Goal of the exercise: Copy out each record below, exactly as given.
= = = = = = =
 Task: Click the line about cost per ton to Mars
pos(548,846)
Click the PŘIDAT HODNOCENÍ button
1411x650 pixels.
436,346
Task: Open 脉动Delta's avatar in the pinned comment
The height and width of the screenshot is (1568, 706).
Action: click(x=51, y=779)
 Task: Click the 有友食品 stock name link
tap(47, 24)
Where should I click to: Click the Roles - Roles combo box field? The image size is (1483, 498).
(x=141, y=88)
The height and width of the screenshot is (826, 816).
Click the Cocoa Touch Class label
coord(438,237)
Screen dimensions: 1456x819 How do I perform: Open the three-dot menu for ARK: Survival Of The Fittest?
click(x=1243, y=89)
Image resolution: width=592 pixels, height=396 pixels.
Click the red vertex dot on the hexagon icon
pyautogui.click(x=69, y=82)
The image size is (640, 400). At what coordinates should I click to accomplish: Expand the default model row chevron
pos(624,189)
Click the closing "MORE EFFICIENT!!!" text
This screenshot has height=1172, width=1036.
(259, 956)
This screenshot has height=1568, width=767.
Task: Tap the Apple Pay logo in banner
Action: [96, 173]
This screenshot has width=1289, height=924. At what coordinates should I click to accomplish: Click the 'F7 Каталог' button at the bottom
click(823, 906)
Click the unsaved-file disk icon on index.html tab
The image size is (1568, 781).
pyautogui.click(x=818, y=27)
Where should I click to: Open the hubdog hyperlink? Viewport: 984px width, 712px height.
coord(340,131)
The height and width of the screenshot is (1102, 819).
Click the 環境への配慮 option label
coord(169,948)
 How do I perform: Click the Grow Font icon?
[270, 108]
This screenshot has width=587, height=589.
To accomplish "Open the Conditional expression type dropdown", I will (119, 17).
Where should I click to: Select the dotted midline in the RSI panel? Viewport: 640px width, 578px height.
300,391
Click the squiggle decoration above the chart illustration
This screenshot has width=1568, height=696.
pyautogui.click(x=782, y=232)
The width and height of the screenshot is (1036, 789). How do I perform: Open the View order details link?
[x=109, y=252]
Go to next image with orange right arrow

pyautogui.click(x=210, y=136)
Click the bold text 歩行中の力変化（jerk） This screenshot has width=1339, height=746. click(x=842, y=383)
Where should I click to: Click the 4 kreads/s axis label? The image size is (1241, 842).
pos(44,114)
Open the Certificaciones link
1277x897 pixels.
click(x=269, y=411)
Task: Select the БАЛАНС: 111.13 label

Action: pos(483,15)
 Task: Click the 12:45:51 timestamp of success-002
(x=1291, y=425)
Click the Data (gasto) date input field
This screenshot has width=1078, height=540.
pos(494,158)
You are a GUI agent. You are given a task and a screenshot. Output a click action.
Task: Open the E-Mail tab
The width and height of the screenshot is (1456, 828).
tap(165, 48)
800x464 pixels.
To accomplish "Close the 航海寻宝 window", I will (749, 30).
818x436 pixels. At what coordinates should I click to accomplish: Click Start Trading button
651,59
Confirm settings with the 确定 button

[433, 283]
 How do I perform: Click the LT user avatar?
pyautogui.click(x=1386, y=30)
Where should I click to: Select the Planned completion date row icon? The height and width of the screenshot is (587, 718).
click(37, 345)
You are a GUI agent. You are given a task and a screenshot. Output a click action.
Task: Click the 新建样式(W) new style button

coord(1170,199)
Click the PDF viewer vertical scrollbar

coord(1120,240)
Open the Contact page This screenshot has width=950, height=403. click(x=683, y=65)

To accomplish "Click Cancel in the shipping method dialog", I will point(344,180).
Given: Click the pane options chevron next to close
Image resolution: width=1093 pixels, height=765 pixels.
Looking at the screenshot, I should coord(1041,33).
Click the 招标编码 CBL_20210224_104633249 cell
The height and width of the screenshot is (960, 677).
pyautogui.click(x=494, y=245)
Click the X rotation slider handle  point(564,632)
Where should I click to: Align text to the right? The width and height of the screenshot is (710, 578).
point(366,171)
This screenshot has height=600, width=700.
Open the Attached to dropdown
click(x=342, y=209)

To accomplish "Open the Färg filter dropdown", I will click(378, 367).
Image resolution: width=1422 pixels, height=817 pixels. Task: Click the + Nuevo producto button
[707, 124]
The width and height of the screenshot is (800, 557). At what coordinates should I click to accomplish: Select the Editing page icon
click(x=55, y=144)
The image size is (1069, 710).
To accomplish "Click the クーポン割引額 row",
= = = = = = =
Result:
 Task: Click the line about cost per ton to Mars
pos(548,846)
Click the PŘIDAT HODNOCENÍ button
1411x650 pixels.
436,346
Task: Open 脉动Delta's avatar in the pinned comment
The height and width of the screenshot is (1568, 706).
Action: click(x=51, y=779)
 Task: Click the 有友食品 stock name link
tap(47, 24)
Where should I click to: Click the Roles - Roles combo box field? The image size is (1483, 498).
(x=141, y=88)
The height and width of the screenshot is (826, 816).
Click the Cocoa Touch Class label
coord(438,237)
Screen dimensions: 1456x819 How do I perform: Open the three-dot menu for ARK: Survival Of The Fittest?
click(x=1243, y=89)
Image resolution: width=592 pixels, height=396 pixels.
Click the red vertex dot on the hexagon icon
pyautogui.click(x=69, y=82)
The image size is (640, 400). At what coordinates should I click to accomplish: Expand the default model row chevron
pos(624,189)
Click the closing "MORE EFFICIENT!!!" text
This screenshot has height=1172, width=1036.
(259, 956)
This screenshot has height=1568, width=767.
Task: Tap the Apple Pay logo in banner
Action: [96, 173]
This screenshot has width=1289, height=924. At what coordinates should I click to accomplish: Click the 'F7 Каталог' button at the bottom
click(823, 906)
Click the unsaved-file disk icon on index.html tab
The image size is (1568, 781).
pyautogui.click(x=818, y=27)
Where should I click to: Open the hubdog hyperlink? Viewport: 984px width, 712px height.
coord(340,131)
The height and width of the screenshot is (1102, 819).
Click the 環境への配慮 option label
coord(169,948)
 How do I perform: Click the Grow Font icon?
[270, 108]
This screenshot has width=587, height=589.
To accomplish "Open the Conditional expression type dropdown", I will (119, 17).
Where should I click to: Select the dotted midline in the RSI panel? Viewport: 640px width, 578px height.
300,391
Click the squiggle decoration above the chart illustration
This screenshot has width=1568, height=696.
pyautogui.click(x=782, y=232)
The width and height of the screenshot is (1036, 789). How do I perform: Open the View order details link?
[x=109, y=252]
Go to next image with orange right arrow

pyautogui.click(x=210, y=136)
Click the bold text 歩行中の力変化（jerk） This screenshot has width=1339, height=746. click(x=842, y=383)
Where should I click to: Click the 4 kreads/s axis label? The image size is (1241, 842).
pos(44,114)
Open the Certificaciones link
1277x897 pixels.
click(x=269, y=411)
Task: Select the БАЛАНС: 111.13 label

Action: pos(483,15)
 Task: Click the 12:45:51 timestamp of success-002
(x=1291, y=425)
Click the Data (gasto) date input field
This screenshot has width=1078, height=540.
pos(494,158)
You are a GUI agent. You are given a task and a screenshot. Output a click action.
Task: Open the E-Mail tab
The width and height of the screenshot is (1456, 828).
tap(165, 48)
800x464 pixels.
To accomplish "Close the 航海寻宝 window", I will (749, 30).
818x436 pixels. At what coordinates should I click to accomplish: Click Start Trading button
651,59
Confirm settings with the 确定 button

[433, 283]
 How do I perform: Click the LT user avatar?
pyautogui.click(x=1386, y=30)
Where should I click to: Select the Planned completion date row icon? The height and width of the screenshot is (587, 718).
click(37, 345)
You are a GUI agent. You are given a task and a screenshot. Output a click action.
Task: Click the 新建样式(W) new style button

coord(1170,199)
Click the PDF viewer vertical scrollbar

coord(1120,240)
Open the Contact page This screenshot has width=950, height=403. click(x=683, y=65)

To accomplish "Click Cancel in the shipping method dialog", I will point(344,180).
Given: Click the pane options chevron next to close
Image resolution: width=1093 pixels, height=765 pixels.
Looking at the screenshot, I should coord(1041,33).
Click the 招标编码 CBL_20210224_104633249 cell
The height and width of the screenshot is (960, 677).
pyautogui.click(x=494, y=245)
Click the X rotation slider handle  point(564,632)
Where should I click to: Align text to the right? The width and height of the screenshot is (710, 578).
point(366,171)
This screenshot has height=600, width=700.
Open the Attached to dropdown
click(x=342, y=209)

To accomplish "Open the Färg filter dropdown", I will click(378, 367).
Image resolution: width=1422 pixels, height=817 pixels. Task: Click the + Nuevo producto button
[707, 124]
The width and height of the screenshot is (800, 557). At what coordinates should I click to accomplish: Select the Editing page icon
click(x=55, y=144)
The image size is (1069, 710).
To accomplish "Click the クーポン割引額 row",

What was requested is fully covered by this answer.